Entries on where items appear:
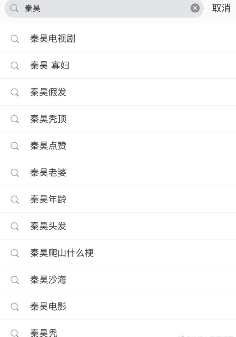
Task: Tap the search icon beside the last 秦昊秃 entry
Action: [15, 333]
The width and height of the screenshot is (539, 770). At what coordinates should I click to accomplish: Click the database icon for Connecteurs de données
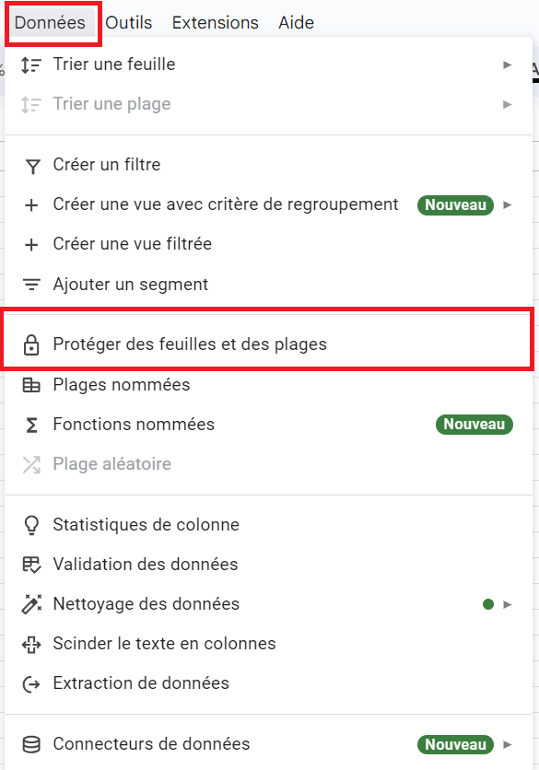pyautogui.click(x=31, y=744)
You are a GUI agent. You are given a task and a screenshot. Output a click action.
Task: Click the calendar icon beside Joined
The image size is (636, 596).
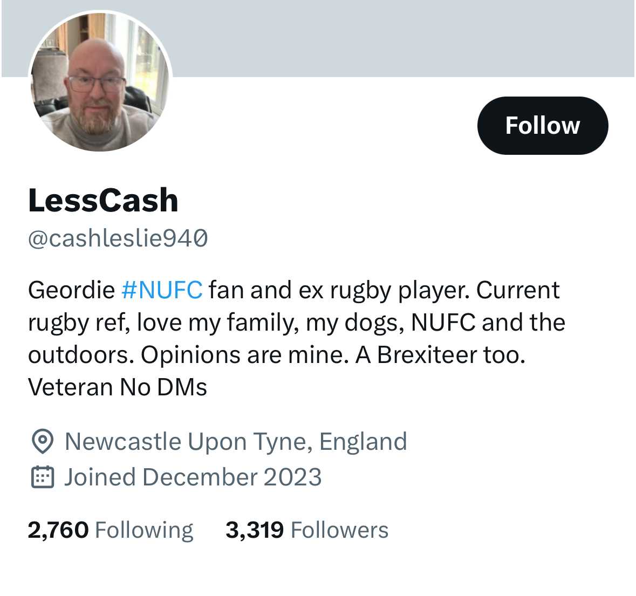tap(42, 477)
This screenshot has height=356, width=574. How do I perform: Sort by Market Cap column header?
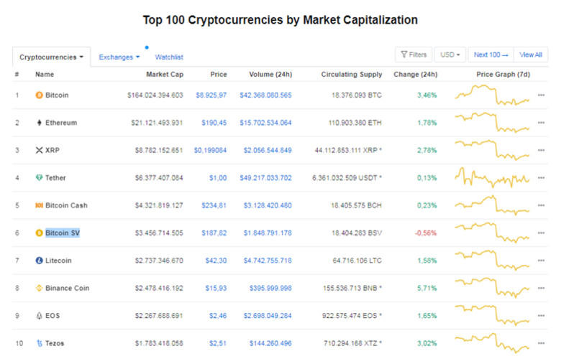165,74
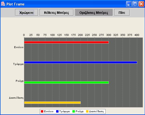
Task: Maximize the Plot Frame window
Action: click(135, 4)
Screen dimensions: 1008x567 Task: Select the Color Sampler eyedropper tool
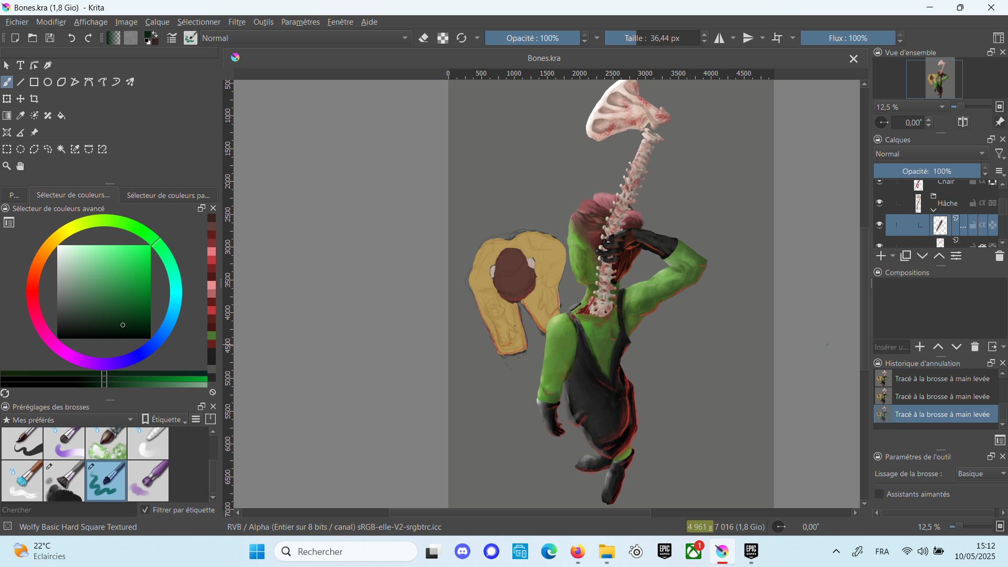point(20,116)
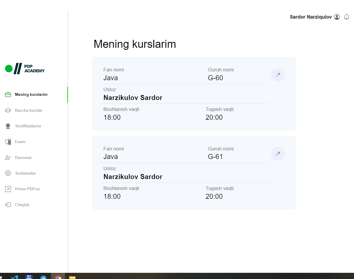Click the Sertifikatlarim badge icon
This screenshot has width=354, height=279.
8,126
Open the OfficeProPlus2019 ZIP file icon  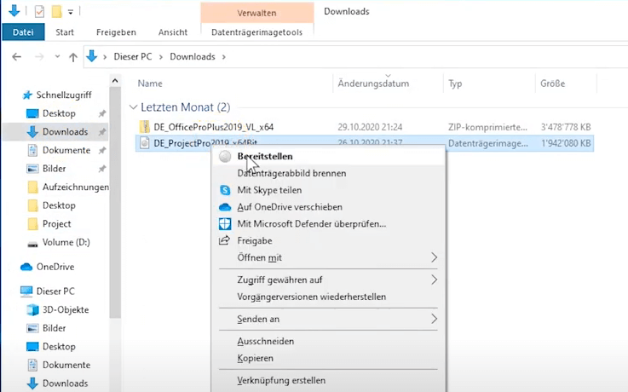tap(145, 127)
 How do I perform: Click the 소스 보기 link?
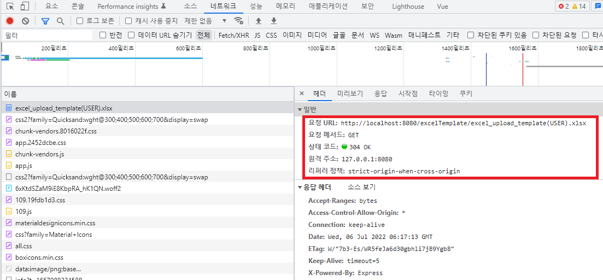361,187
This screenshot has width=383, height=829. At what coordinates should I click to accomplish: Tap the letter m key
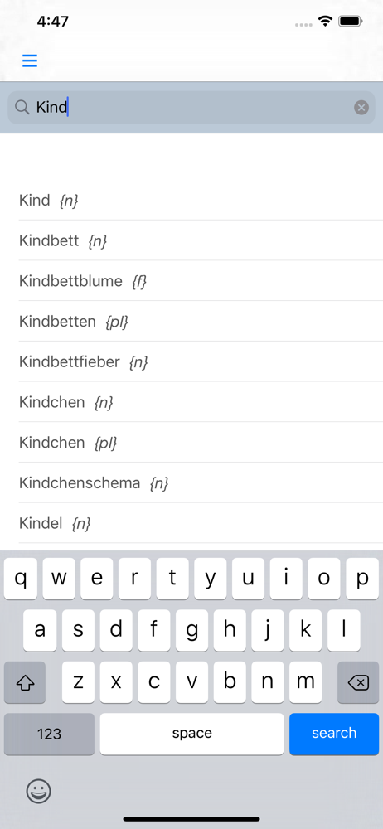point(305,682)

• **Given exercise**: Copy the stretch from the line containing "This screenshot has width=383, height=829." through the end of the entries, both ends included, exactly as it stands. Leave the pictures out of your answer.

• **Result**:
This screenshot has width=383, height=829. At what coordinates should I click to accomplish: Tap the letter m key
point(305,682)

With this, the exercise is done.